Dr Cseres was recently interviewed by the NRC newspaper and asked to give her opinion on the media merger case currently being investigated by the Dutch competition regulator ACM.

The case concerns the takeover of RTL Nederland by the Belgian company, DPG Media. DPG is already the largest media company in the Netherlands, and publishes a large number of national and regional newspapers and magazines, and owns radio stations and online services. With the acquisition of RTL, it would also own the largest commercial television company in the Netherlands and the streaming service Videoland.

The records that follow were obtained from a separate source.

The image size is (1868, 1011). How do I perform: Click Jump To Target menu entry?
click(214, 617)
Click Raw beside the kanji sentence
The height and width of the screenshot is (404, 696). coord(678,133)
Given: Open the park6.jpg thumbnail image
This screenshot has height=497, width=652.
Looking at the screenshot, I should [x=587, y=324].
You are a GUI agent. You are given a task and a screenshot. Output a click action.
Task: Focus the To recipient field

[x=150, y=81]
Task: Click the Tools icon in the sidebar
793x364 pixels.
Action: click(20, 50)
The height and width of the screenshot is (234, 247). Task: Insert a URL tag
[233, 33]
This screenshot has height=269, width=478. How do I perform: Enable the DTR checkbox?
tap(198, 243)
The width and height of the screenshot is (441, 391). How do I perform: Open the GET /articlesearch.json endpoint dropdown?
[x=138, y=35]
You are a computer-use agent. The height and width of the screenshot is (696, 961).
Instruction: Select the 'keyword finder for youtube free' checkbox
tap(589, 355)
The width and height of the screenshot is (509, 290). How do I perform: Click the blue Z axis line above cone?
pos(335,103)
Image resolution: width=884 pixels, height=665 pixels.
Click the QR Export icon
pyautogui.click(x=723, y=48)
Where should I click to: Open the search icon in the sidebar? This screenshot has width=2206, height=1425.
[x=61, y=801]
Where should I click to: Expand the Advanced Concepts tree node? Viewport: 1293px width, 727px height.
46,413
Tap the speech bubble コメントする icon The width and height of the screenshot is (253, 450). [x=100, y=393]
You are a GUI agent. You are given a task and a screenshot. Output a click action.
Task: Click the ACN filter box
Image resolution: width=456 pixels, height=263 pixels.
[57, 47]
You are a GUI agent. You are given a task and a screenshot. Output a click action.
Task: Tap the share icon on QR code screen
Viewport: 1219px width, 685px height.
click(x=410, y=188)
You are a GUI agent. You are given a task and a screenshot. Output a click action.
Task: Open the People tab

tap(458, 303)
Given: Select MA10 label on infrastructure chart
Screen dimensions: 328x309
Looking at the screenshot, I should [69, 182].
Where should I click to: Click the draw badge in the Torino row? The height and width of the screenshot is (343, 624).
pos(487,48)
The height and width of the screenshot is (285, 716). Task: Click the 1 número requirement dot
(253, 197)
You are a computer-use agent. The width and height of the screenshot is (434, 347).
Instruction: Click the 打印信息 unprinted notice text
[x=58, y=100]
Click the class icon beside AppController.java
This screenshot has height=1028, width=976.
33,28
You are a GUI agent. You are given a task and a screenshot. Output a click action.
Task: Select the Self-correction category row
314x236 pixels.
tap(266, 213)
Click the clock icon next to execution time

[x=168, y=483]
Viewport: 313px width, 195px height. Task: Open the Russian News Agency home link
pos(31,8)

While the ACM is mandated to assess the takeover solely through the lens of economic competition—focusing on market structure and consumer welfare—it does not have the authority to evaluate broader concerns such as media pluralism, editorial independence, or the political implications of concentrated media ownership. Dr Cseres argues that this narrow legal focus is ill-suited to capture the democratic risks posed by media mergers.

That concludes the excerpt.